The invention considers the original cruise control state of the vehicle and the cruise speed control state under the safe calculation of the Level2 function. If the Level2 function safely calculates the error-free flag bit, the original cruising speed control state of the vehicle is adopted. And if the Level2 functional safety calculation has an error flag bit, adopting the cruise vehicle speed control state under the Level2 functional safety calculation. All cruise speed control states can acquire the current vehicle cruise speed control state quantity and feed back the current vehicle cruise speed control state quantity to the strategy initial input end to perform cruise speed state closed-loop control. And finally, the cruise vehicle speed control under the function safety monitoring is realized.

As a further improvement, the calculation of the original cruising speed control state of the vehicle includes: inputting parameter quantities of the current vehicle cruising speed control state at the initial input end, including: DTC torque intervention, ESP torque intervention, wheel side torque change, gearbox gear selection, brake pedal state and vehicle speed monitoring, and cruise state activation calculation 1 is carried out; after the cruise state activation is carried out through cruise control activation and filtering calculation 2, obtaining an original cruise speed control state 3 of the vehicle, which comprises the following steps: a result of a cruise control active state and a result of the cruise control error flag.

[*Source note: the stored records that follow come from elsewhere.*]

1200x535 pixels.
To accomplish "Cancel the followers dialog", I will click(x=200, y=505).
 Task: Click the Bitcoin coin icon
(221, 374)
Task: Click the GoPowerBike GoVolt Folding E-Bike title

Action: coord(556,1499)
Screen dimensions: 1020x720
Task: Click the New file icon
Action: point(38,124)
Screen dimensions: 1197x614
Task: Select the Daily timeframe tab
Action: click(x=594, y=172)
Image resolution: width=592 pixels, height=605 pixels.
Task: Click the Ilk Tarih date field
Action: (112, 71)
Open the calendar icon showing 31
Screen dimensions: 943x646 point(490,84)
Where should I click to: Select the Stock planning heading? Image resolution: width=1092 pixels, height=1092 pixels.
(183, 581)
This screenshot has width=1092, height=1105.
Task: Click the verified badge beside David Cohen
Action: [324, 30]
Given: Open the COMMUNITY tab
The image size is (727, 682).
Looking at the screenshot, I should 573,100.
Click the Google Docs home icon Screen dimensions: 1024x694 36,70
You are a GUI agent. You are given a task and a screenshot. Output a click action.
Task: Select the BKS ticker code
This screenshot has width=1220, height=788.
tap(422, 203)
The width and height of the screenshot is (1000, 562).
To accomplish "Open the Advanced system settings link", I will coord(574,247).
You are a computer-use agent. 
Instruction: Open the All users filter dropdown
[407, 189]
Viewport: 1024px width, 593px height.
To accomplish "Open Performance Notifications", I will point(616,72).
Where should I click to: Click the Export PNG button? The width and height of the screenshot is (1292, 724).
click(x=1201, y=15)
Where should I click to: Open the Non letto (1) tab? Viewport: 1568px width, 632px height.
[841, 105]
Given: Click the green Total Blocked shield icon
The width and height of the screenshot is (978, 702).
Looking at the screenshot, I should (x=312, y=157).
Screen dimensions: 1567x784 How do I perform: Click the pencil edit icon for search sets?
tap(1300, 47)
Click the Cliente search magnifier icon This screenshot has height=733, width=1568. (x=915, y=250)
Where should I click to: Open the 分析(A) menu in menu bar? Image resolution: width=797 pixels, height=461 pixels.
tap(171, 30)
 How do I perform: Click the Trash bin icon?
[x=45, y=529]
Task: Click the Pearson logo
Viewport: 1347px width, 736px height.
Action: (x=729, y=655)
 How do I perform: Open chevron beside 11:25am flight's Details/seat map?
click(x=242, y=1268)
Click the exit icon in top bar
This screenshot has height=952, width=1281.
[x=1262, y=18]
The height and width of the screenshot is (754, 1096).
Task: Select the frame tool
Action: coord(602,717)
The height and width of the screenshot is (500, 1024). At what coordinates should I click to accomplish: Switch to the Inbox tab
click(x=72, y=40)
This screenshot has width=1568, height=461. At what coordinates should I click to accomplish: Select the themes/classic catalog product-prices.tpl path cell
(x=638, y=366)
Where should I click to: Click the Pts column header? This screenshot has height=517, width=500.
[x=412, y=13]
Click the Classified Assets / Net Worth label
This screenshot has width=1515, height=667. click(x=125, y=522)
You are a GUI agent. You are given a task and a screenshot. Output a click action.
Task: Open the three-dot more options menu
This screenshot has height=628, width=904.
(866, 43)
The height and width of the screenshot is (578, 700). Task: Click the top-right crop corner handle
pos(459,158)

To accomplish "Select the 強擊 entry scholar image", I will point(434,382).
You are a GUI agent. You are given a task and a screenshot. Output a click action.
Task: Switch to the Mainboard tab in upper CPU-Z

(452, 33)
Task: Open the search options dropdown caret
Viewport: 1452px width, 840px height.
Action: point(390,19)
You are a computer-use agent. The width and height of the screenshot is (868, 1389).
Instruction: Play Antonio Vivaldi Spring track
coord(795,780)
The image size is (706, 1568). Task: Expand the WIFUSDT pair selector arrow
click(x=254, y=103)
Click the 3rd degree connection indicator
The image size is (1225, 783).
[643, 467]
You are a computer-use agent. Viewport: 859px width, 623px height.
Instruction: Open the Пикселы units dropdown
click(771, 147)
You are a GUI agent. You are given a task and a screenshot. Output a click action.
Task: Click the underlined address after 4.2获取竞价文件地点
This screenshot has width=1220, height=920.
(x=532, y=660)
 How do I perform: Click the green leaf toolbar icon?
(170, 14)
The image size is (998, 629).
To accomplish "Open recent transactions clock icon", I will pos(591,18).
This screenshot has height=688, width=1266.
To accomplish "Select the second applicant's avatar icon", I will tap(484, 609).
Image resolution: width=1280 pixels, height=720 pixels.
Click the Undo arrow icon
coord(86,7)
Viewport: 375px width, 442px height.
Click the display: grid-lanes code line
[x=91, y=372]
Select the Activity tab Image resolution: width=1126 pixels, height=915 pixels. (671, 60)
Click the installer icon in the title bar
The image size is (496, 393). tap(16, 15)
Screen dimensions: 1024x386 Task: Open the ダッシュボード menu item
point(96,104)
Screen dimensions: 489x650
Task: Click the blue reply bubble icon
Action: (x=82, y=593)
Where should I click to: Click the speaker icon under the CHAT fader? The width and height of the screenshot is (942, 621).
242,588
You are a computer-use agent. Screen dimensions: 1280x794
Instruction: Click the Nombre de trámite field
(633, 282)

As a further improvement, the calculation of the cruise vehicle speed control state under the Level2 function safety calculation includes: wheel-side requested torque calculation 6 and Level2 cruise error state calculation 5; when a torque control request error flag bit exists in the Level2 cruise error state calculation 5, the cruise vehicle speed control state under the Level2 function safety calculation is an error; when the Level2 cruise error state calculation 5 does not have the torque control request error flag bit, the cruise vehicle speed control state under the Level2 function safety calculation is the wheel-side required torque calculated by the Level2 cruise control.

As a further improvement, in the Level2 cruise error state calculation 5, a cruise switch state and a cruise control input torque gradient are input, and after filtering calculation, if the input torque gradient is too large, the torque control request error flag is activated.

As a further modification, in the wheel-side required torque calculation 6, after a cruise control input torque gradient is input, a torque gradient limit is imposed to obtain the wheel-side required torque calculated by the Level2 cruise control.

As a further improvement, the original cruise vehicle speed control state 3 of the vehicle, the Level2 cruise error state calculation 5 and the wheel side demand torque calculation 6 are compared to obtain the monitoring state 4 of Level2 function safety cruise control, and the cruise state feedback 7 is carried out to feed the parameter quantity of the current cruise vehicle speed control state of the vehicle back to the initial input end of the original cruise vehicle speed control state of the vehicle so as to carry out cruise vehicle speed state closed-loop control, and finally, the cruise vehicle speed control under the safety monitoring of the Level2 function is realized.

The invention calculates the error flag bit through a Level2 functional safety monitoring strategy. Which vehicle cruise control state is used is determined by the error flag. And meanwhile, the state parameters of the vehicle under cruise control are fed back to the strategy input end, so that the cruise state closed-loop control is realized.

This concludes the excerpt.